The trust region policy optimization algorithm aims to update policies by taking the largest step possible while satisfying a constraint on how close the new and old policies are.
$$ \underset{\theta}{maximize} \ \mathcal{L}(\theta, \theta_{old}) \ subject \ to \ D_{KL}(\theta \ || \ \theta_{old}) \leq \delta $$
The surrogate advantage function $\mathcal{L}$ measures how a policy $\pi$ performs relative to an old policy $\pi_{old}$.
$$ \mathcal{L}(\theta, \theta_{old}) = \mathbb{E}\left[ \frac{\pi_{\theta}(a|s)}{\pi_{\theta_{old}}(a|s)} A_{\theta_{old}}(s,a) \right] $$
Updates are constrained by the KL divergence, which measures how different a probability distribution $P$ is from another distribution $Q$.
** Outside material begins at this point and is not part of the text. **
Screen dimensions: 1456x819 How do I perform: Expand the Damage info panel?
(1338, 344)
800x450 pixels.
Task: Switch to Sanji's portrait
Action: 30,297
$$ D_{KL}(P \ || \ Q) = \sum_{x \in X} P(x) \ log\left( \frac{P(x)}{Q(x)} \right) $$
In this case, we measure the KL divergence between the new and old policy.
$$ D_{KL}(\theta \ || \ \theta_{old}) = [D_{KL}(\pi_{\theta_{old}}(\cdot | s) \ || \ \pi_{\theta}(\cdot | s))] $$
The bound for the KL divergence constraint is an arbitrary constant $\delta$.